LIBOL / SOL

Library for Scalable Online Learning
http://sol.stevenhoi.org
Other
97 stars 38 forks source link

SOL - A Library for Scalable Online Learning Algorithms

About SOL

SOL is an open-source library for scalable online learning with high-dimensional data. The library provides a family of regular and sparse online learning algorithms for large-scale binary and multi-class classification tasks with high efficiency, scalability, portability, and extensibility. We provide easy-to-use command-line tools, python wrappers and library calls for users and developers, and comprehensive documents for both beginners and advanced users. SOL is not only a machine learning toolbox, but also a comprehensive experimental platform for online learning research. Experiments demonstrate that SOL is highly efficient and scalable for large-scale learning with high-dimensional data.

Specifically, SOL consists of a family of:

This document briefly explains the usage of SOL. A more detailed manual for users and developers can be found in the documentation of SOL.

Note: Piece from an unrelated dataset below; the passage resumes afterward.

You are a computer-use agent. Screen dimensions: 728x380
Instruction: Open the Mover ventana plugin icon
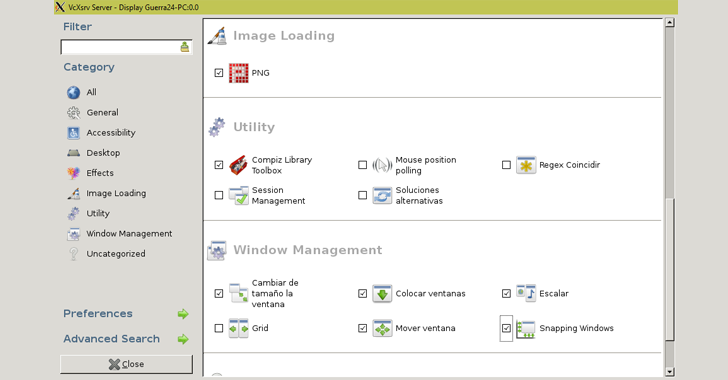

To get started, please read the ``Quick Start'' section first.

Table of Contents

Installation

Users can either install the C++ executables or python scripts. They provide similar interfaces (sol_train for training and sol_test for testing). To choose the best method:

NOTE:

Both the python scripts and C++ executables & Libraries are dependent on the same C++ codes.

Install from Source

SOL features a very simple installation procedure. The project is managed by CMake for C++ and setuptools for python.

Getting the code

There exists a CMakeLists.txt in the root directory. The latest version of SOL is always available via 'github' by invoking one of the following:

## For the traditional ssh-based Git interaction:
$ git clone git://github.com/LIBOL/SOL.git

## For HTTP-based Git interaction
$ git clone https://github.com/LIBOL/SOL.git

Build C++ Executables and Dynamic Libraries

  1. Prerequisites

    • CMake 2.8.12 or higher
    • Git
    • C++11 Compiler:
      • g++(>4.8.2) or clang++(>3.3) on Unix/Linux/MinGW/Cygwin
      • Visual Studio 2013 or higher on Windows
  2. Make a folder to store project files:

    $ cd SOL && mkdir build && cd build
  3. Generate and build the project files

    • For Unix/Linux/MacOS users

      $ cmake ..
      $ make -j
      $ make install
    • For users with Xcode

      $ cmake -G"Xcode" ..
    • For windows users

      $ cmake -G "Visual Studio 14 2015 Win64" ..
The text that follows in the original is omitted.